Exercise:
Copy the records from the beginning down to and including the line with "I want to click", but swap "Squad" for "Team" and keep everything else the same. Don't include the pictures.

Input:
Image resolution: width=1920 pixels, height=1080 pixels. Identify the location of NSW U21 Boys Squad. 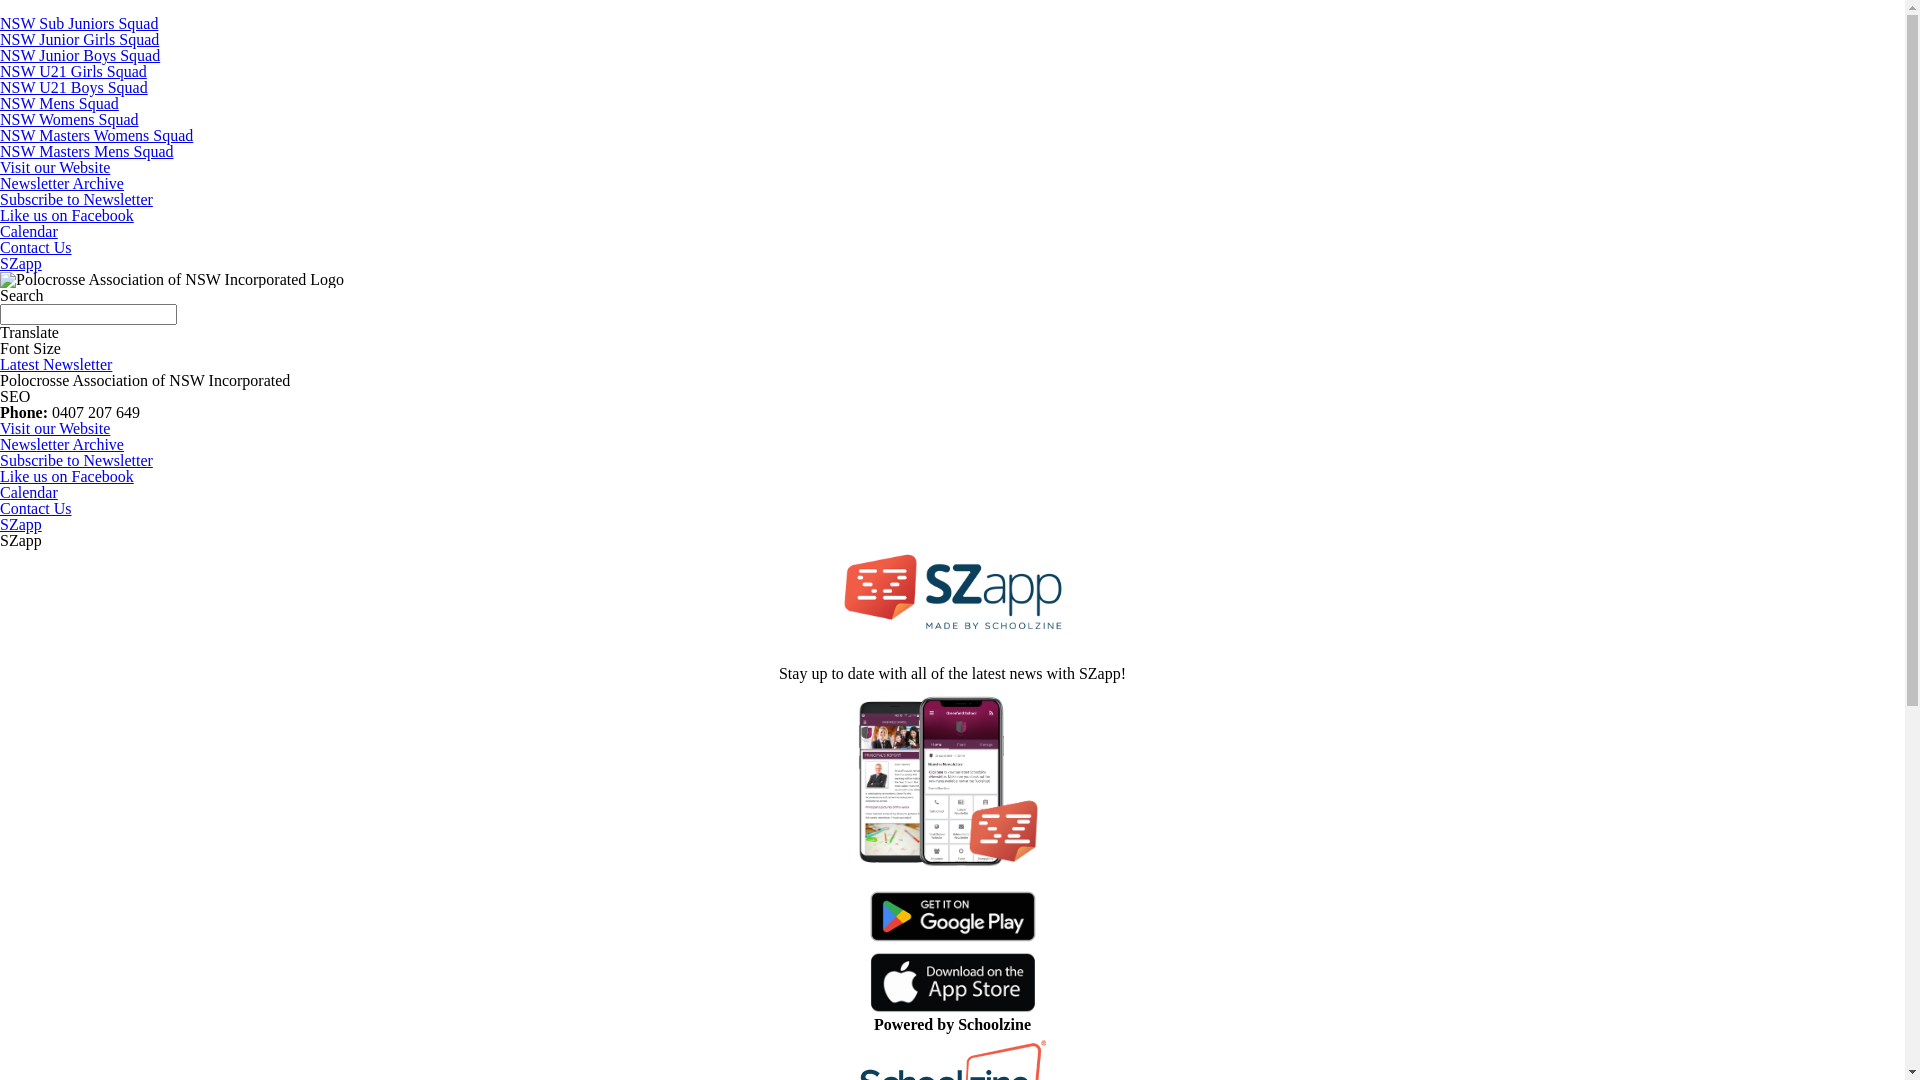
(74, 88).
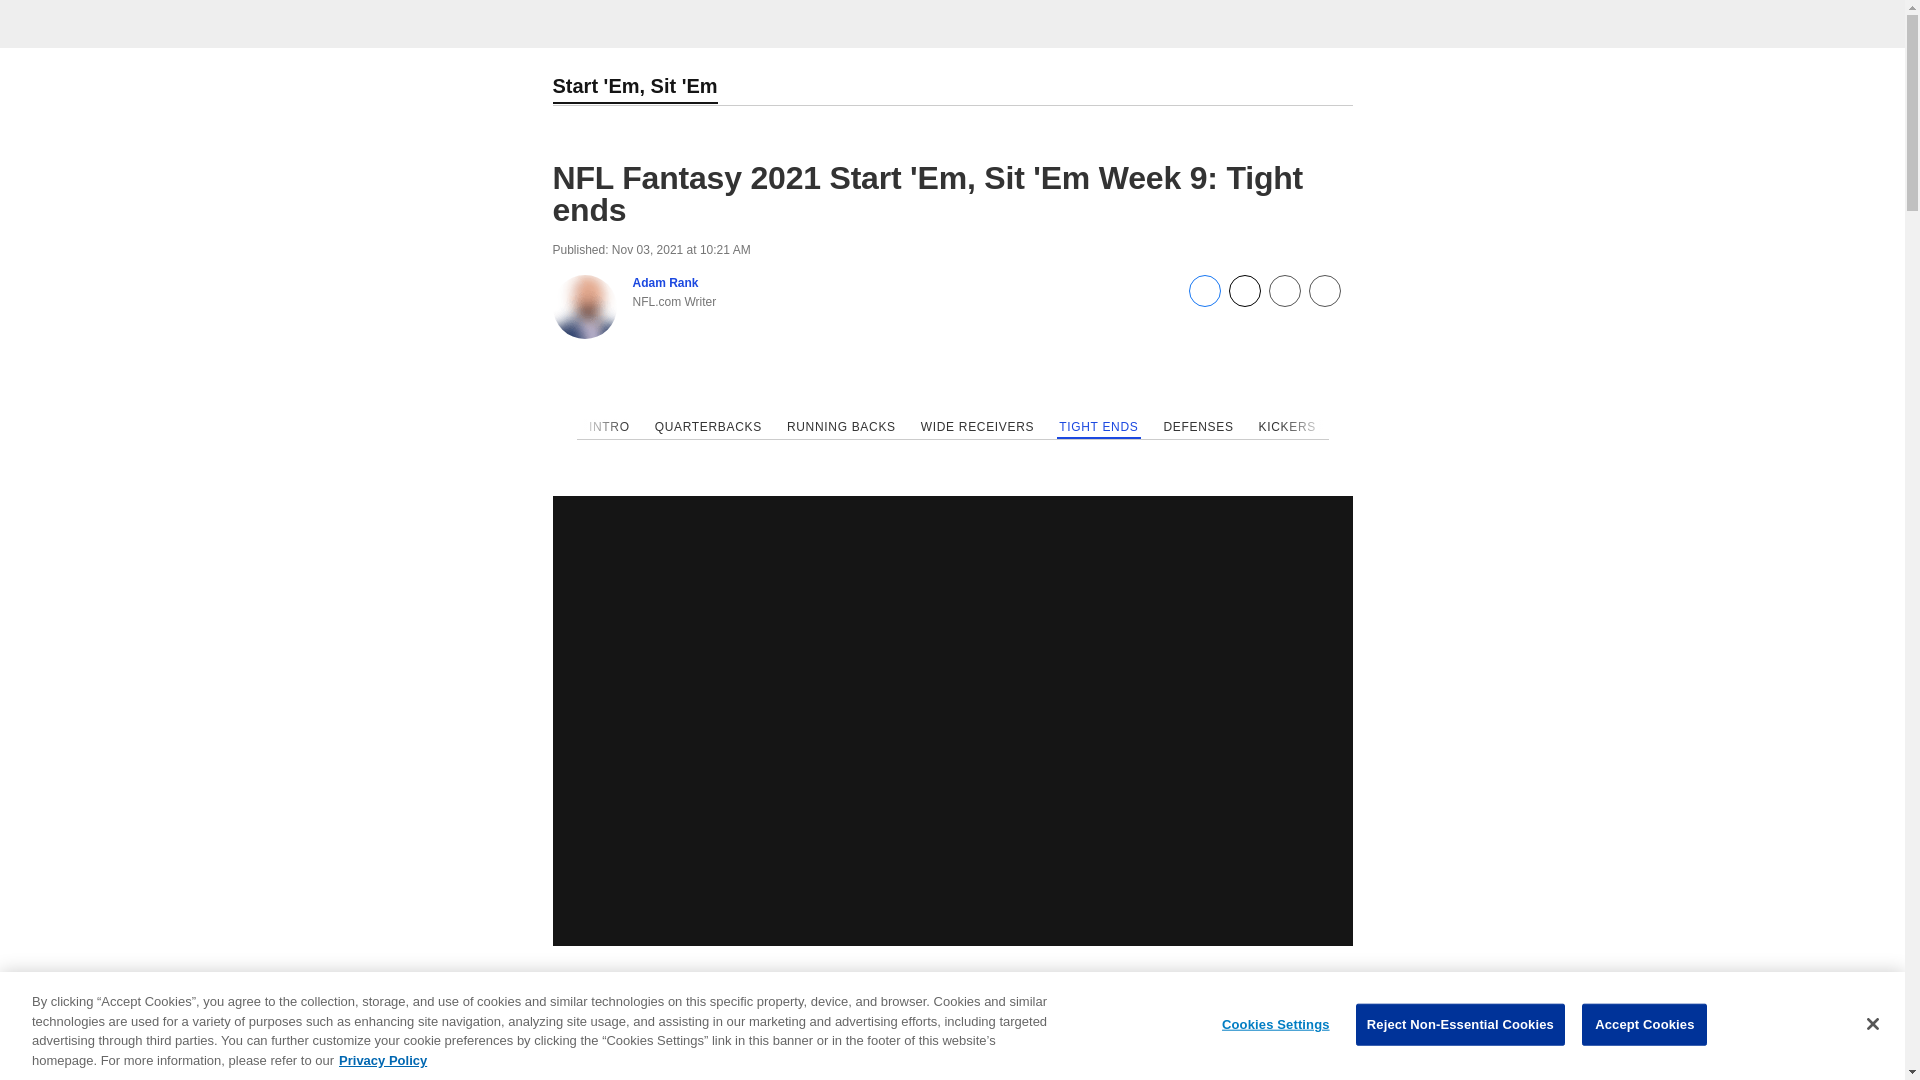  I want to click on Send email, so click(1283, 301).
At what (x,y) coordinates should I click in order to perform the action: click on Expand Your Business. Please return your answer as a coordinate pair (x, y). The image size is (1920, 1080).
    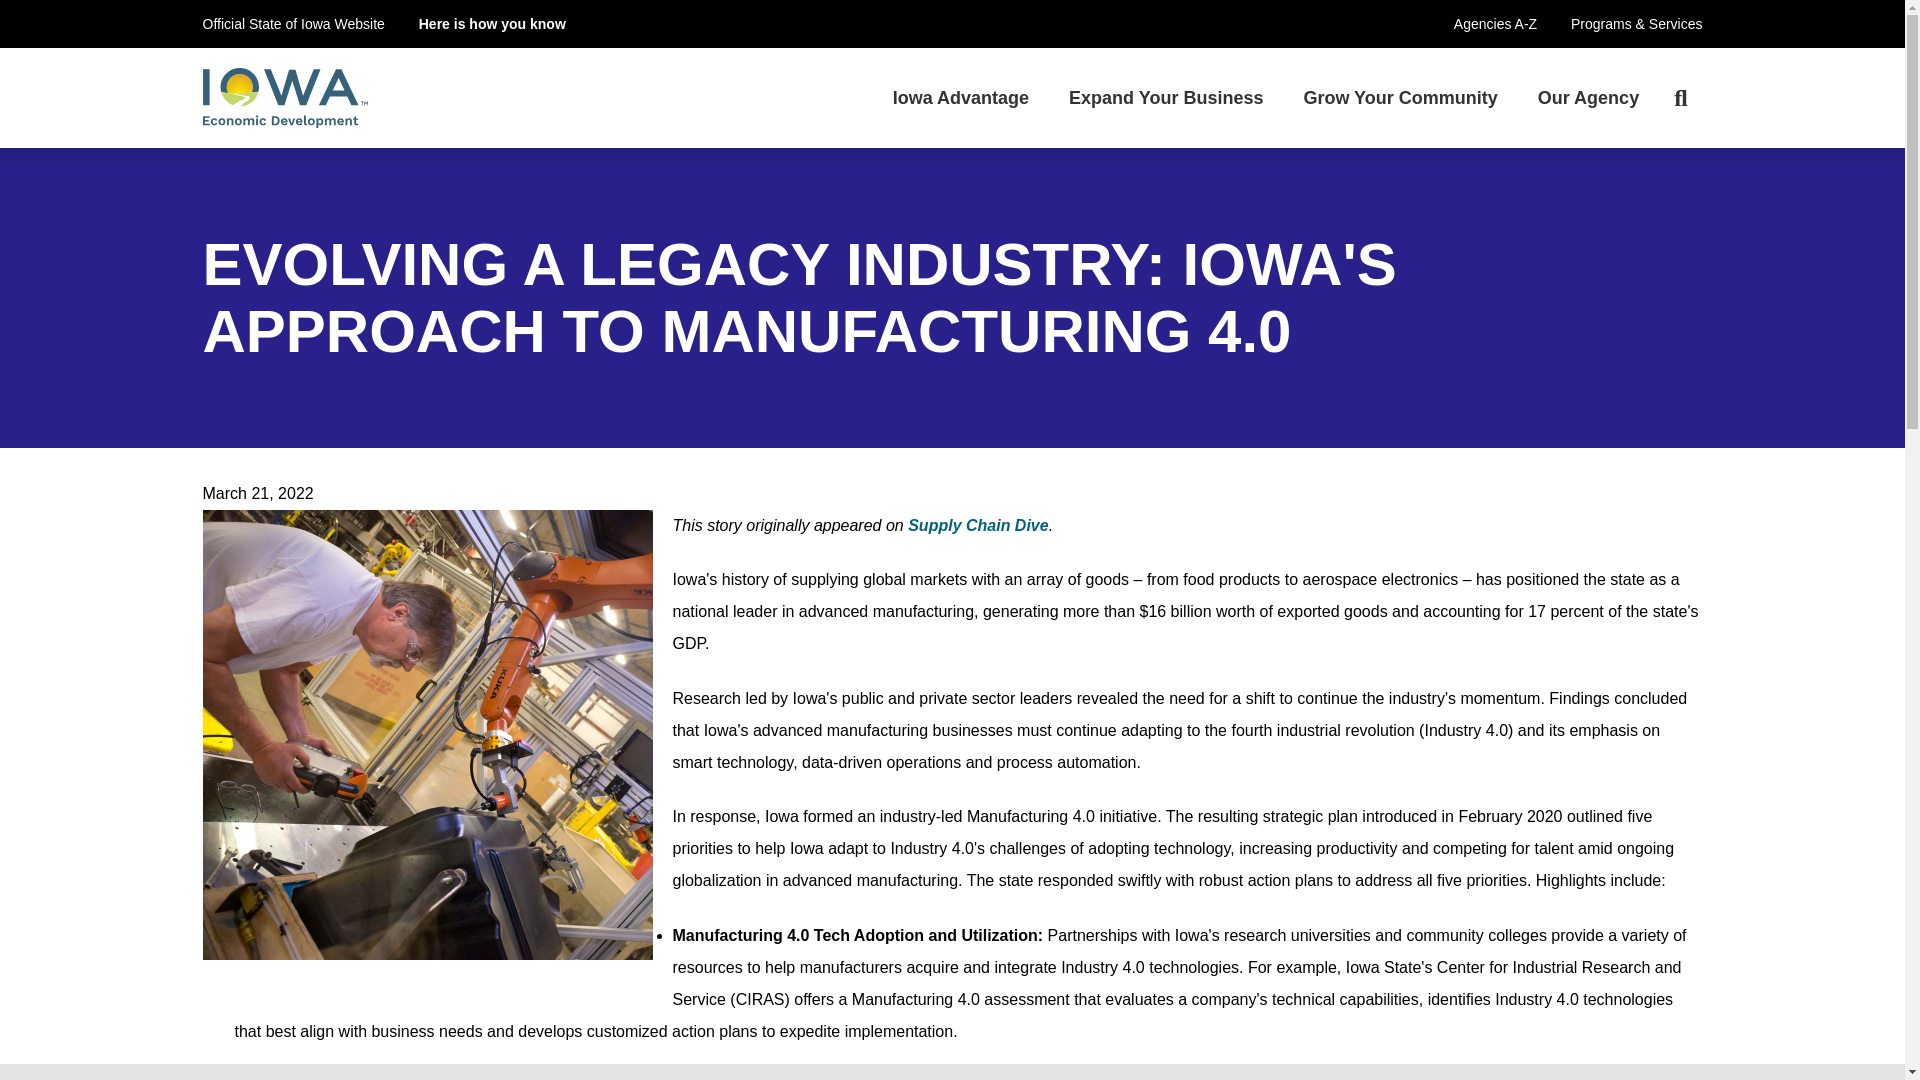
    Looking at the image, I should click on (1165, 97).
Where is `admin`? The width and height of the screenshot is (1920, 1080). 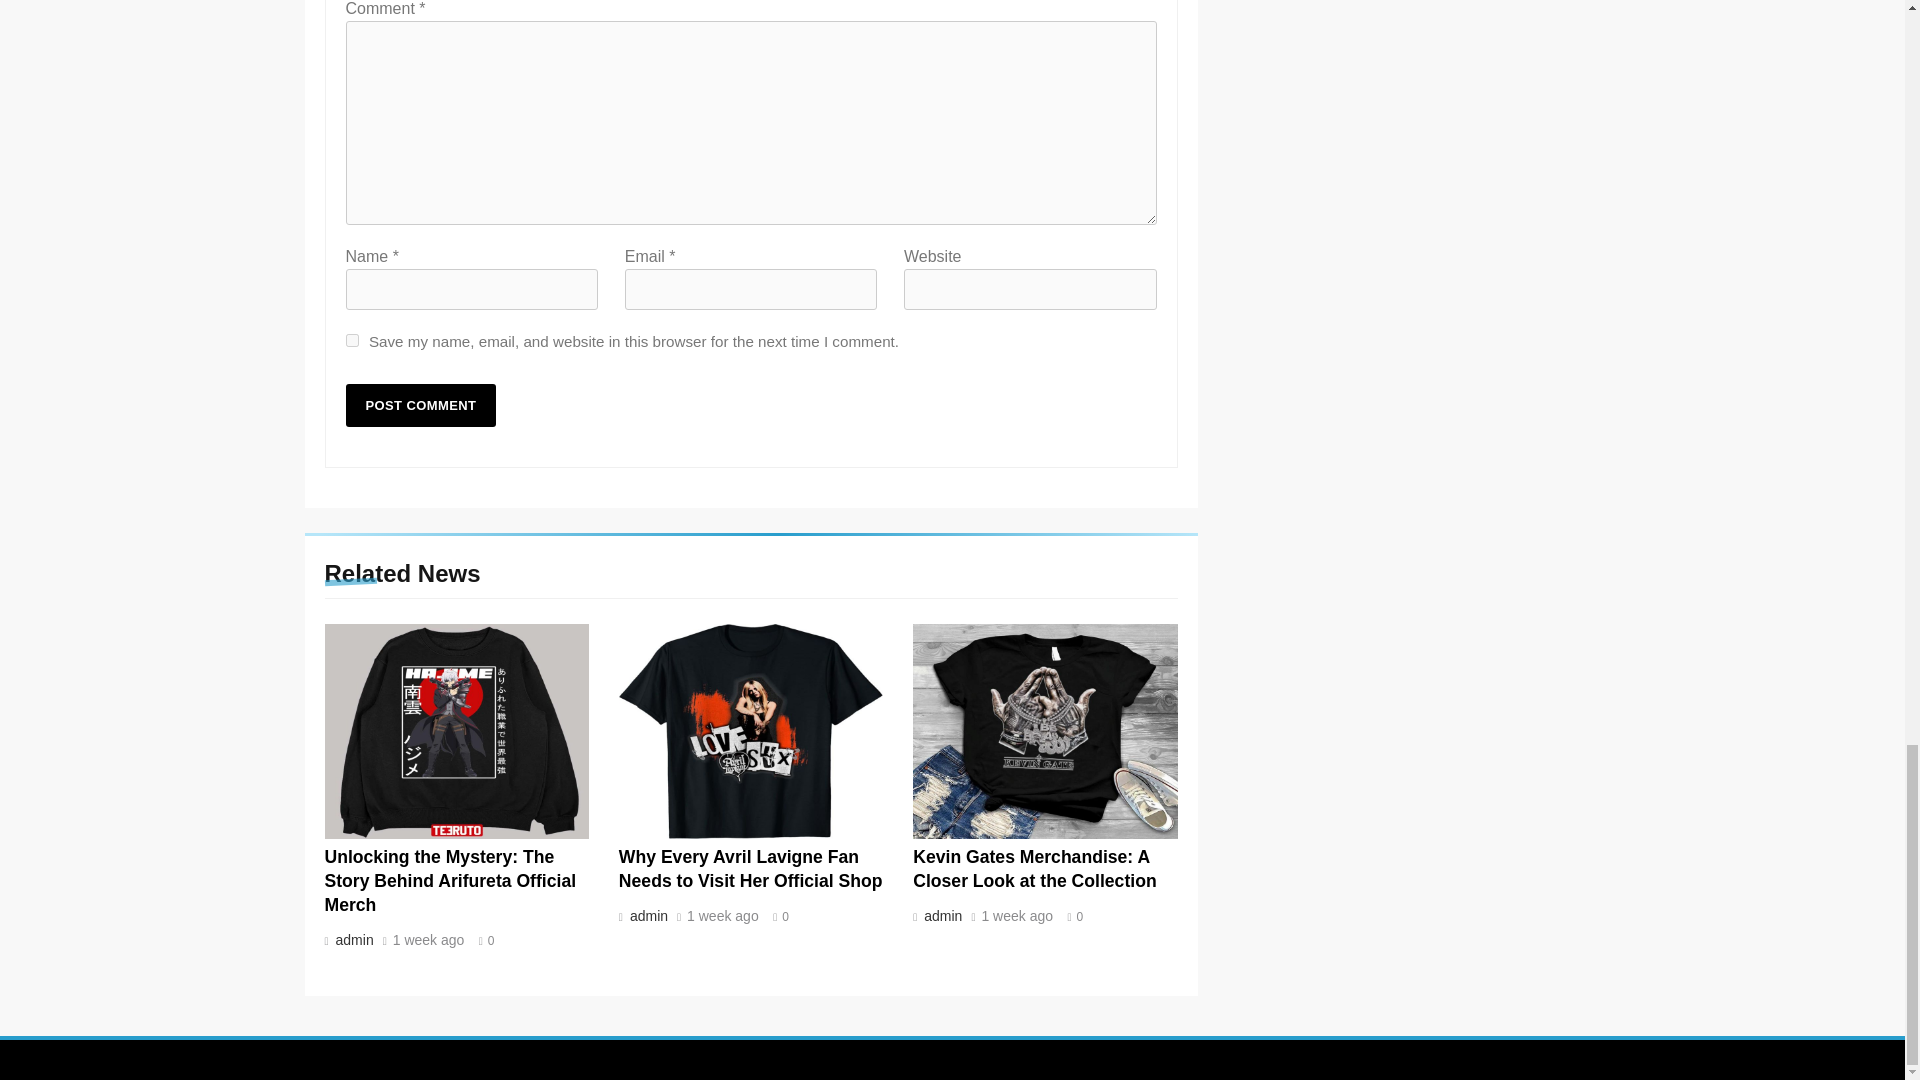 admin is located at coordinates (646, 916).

Result:
Image resolution: width=1920 pixels, height=1080 pixels. Identify the location of NSW U21 Boys Team. 
(74, 88).
  I want to click on Send email, so click(1283, 301).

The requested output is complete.